Another limit is reached for me, where the motives are unfair. At first sight, winning people for Christ may be very Christian or very respectable. But at second glance? I immediately think of the people in front of Graz Main Train Station, who are approaching me, greeting me with joy and want to talk to me.
And Greenpeace may be a great club, and MSF certainly needs money, but the conversation with me will be conducted to win as a customer. Wilfried Nausner has told the following story about a spiritual nurse who took care of him in the hospital. When he thanked her for the good and self-sacrificing care, the nurse replied that he did not have to thank her at all, because she was doing all this to get a long lasting treasure in heaven. Of course this is in the Gospel of Matthew (Mat 6:20), but how does that feel? Exactly, it’s not about you at all. It’s about me and my honey in heaven. Now that does not give much pleasure. Here limits are reached.

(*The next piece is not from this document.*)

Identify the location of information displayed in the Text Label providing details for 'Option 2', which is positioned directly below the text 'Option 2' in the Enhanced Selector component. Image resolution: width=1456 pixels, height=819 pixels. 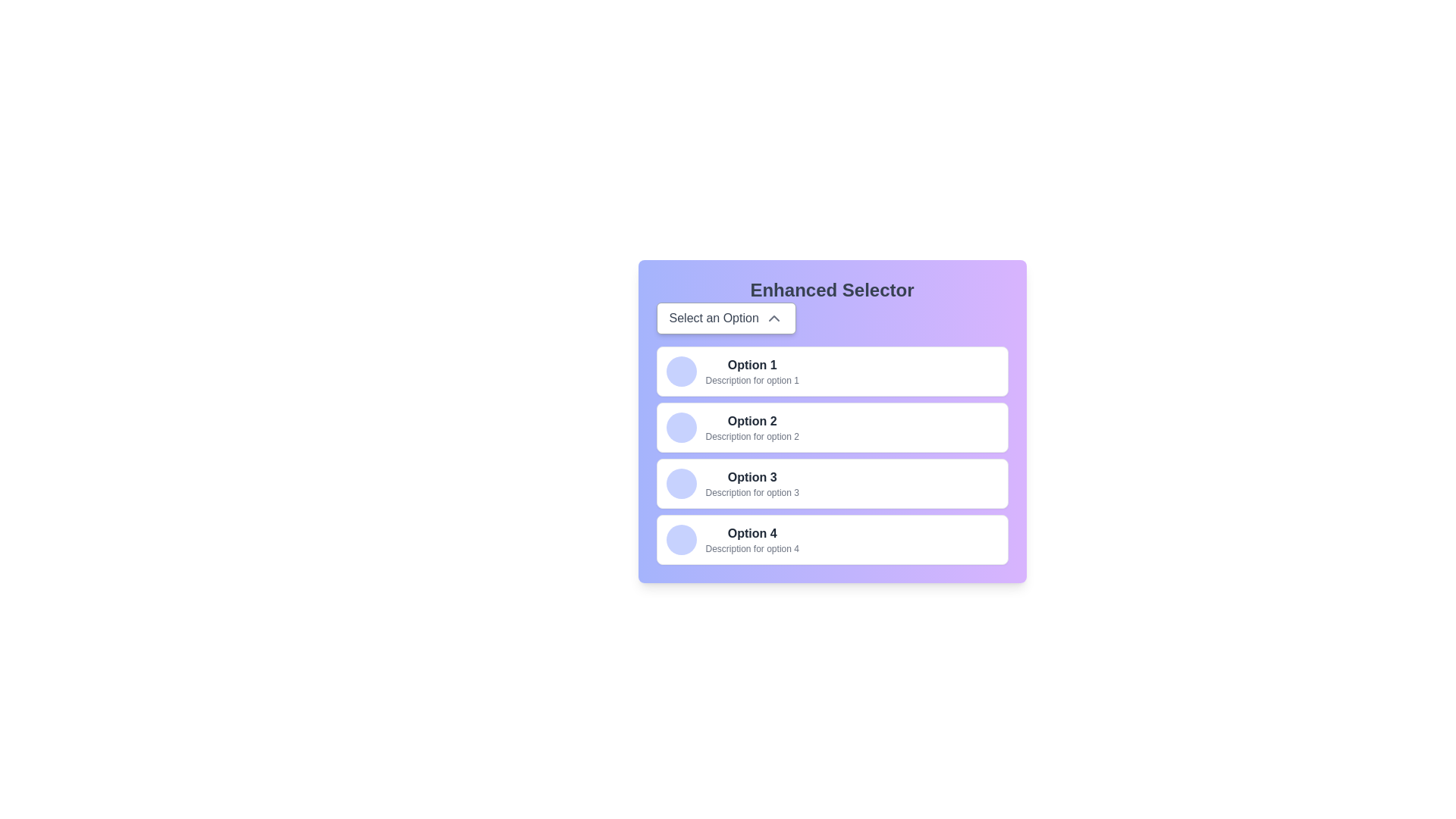
(752, 436).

Let’s take another look at the opportunities. Walter Klaiber writes that the positive implementation of this Paul approach would mean that we would become Muslims a Muslim and non-religious people a non-religious counterpart. I think it’s worth thinking about these two settings. How could something like that look like, or is it impossible? After thinking, we should talk to each other. Because if I interpret Klaiber correctly, it is not about winning. It’s not about collecting people or increasing member lists. But it’s about how we can talk well. What background knowledge is needed, what words are needed and how much empathy is needed to have a good honest exchange.